→ **EXTRAIT DU DOCUMENT**
25.11.19

L'Icône, roman de T. Marignac aux éditions des Arènes, collection Équinox', au Centre Culturel Russe Quai Branly, Paris, les 6-7-8 décembre.

…QUE D'AMOURS SPLENDIDES J'AI RÊVÉ…
         J’ai placé mon bonheur dans un calme langage :
         J’aime, et jusqu’aux détours, la route où je m’engage.
         (…)
Et le cruel éclat d’un ciel géométrique
         Sur toutes nos maisons comme un couteau planté.
Odilon-Jean Périer, Poèmes, Gallimard, 1952.


À certains moments, le manque d’expérience universitaire se fait cruellement sentir. Que n’eussé-je fait Hypokhâgne !… Avec quelle superbe j’eusse alors disserté sur mon thème casse-gueule — et d’ailleurs n’importe lequel.
         Lorsque par une journée de grand soleil au bord de la Manche, dont j’ai complètement oublié la teneur, et pour des raisons qui m’échappent aujourd’hui, j’ai inconsidérément décidé d’écrire un roman d’amour, j’étais loin de penser à tout ça. Étais-je mû par des raisons vénales (Ça va faire un malheur !…) existentielles (Il est temps !…), je ne sais plus.

→ **CONSIGNES**
• 1. Selon le texte sur L'Icône, chez quel éditeur et dans quelle collection paraît ce roman ?
• 2. Écrivez la suite du texte sur L'Icône à partir de sa dernière phrase.
Le listing n'a aucun lien avec le texte sur L'Icône.

→ **DONNÉES ENREGISTRÉES**
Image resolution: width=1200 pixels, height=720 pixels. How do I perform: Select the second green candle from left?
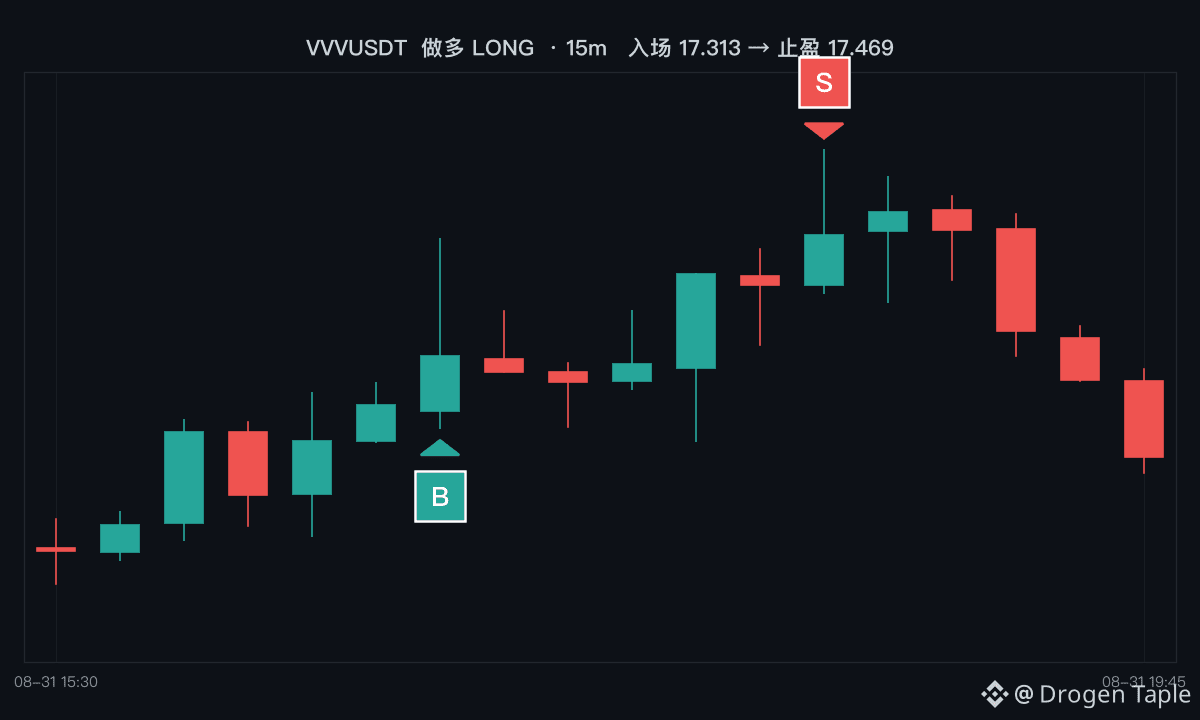click(184, 477)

→ **RÉPONSES**
• 1. Aux éditions des Arènes, dans la collection Équinox'.

• 2.
         André Breton, qui était un auteur tarte (l’allitération est ici involontaire), fut plaisamment surnommé Dédé-les-amourettes pour s’être emphatiquement vautré à répétition, notamment le poème : L’Amour Fou dans lequel, spirite amateur, il voyait en outre la prémonition de double vue freudienne d’une rencontre qu’il fit plus tard. De même le : Je vous souhaite d’être follement aimée à sa fille encore nourrisson — dans une lettre où il se retenait furieusement d’aller combattre les Franquistes en Espagne — s’il a contribué à sa renommée, ne me paraît pas très heureux. Selon ses oukases, chaque surréaliste s’épanchait sur la femme de sa vie, même les plus effacés, comme Man Ray.
Du reste, je ne lui jette pas la pierre, à Breton, à une époque où les « romanciers à la mode » sont des chefs de pub qui prennent de l’excstasy, ou bien des psychosés qui fourguent une sous-sociologie entre deux scènes de sexe pour que leurs lecteurs se croient « contemporains » — bref des marchands de soupe. Breton faisait tourner les tables et signait des pétitions avec Léon Trotsky, ça a tout de même plus de gueule.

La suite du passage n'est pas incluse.